Hungary's prime minster has raised the possibility of reintroducing the death penalty in the European Union member country. Viktor Orban made the statement in the wake of a deadly stabbing that made national headlines.

Prime Minister Orban

told reporters in the southwestern city of Pecs on Tuesday that existing penalties for serious crimes such as murder were too soft and that something needed to be done to remedy the problem.

"The death penalty question should be put on the agenda in Hungary," Orban said. He added that it was necessary "to make clear to criminals that Hungary will stop at nothing when it comes to protecting its citizens."

The right-wing politician

was speaking a week after the stabbing death of a 21-year-old female clerk in a Trafik tobacco and newspaper shop in the nearby town of Kaposvar, which made headlines across the country.
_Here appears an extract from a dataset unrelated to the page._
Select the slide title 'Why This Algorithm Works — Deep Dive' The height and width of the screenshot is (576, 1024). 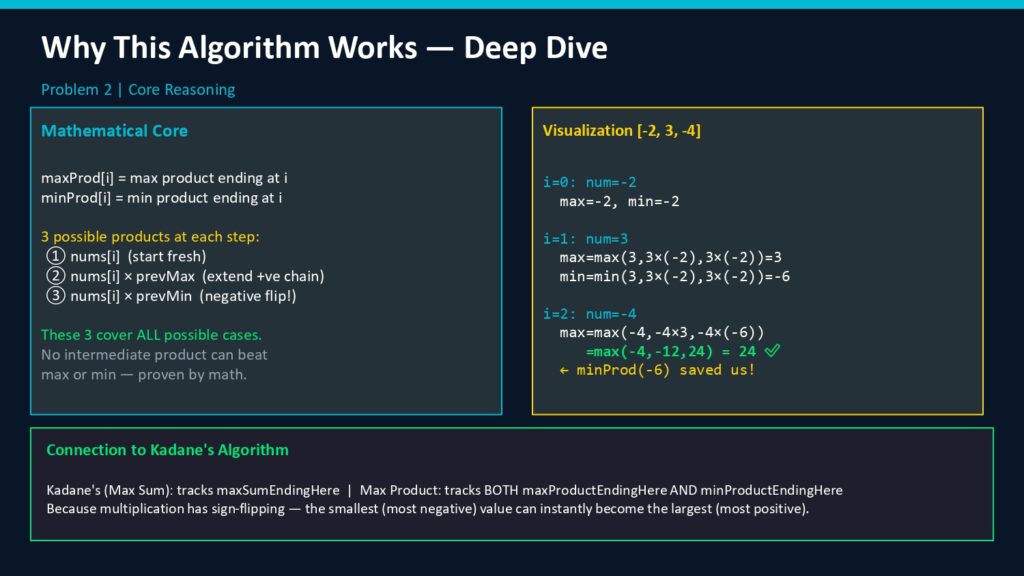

Under current Hungarian law the stiffest sentence that can be handed down is a life sentence with no chance of parole.

EU collision course

Hungary, which became a member of the European Union in 2004, abolished capital punishment after the fall of communism in 1990. If Budapest were to seek to reintroduce the death penalty, this would put it on a collision course with the EU, as this would contravene the 28-member bloc's Charter of Fundamental Rights.

Orban is already at loggerheads with the EU over its immigration policy.

Last Friday, Orban told the Hungarian public broadcaster that the EU immigration policy was "stupid" and that "immigration should be stopped." This came a day after an

emergency summit of EU leaders in Brussels

agreed on a package of measures aimed at preventing migrants from dying as they try to cross the Mediterranean Sea in an effort to reach EU territory.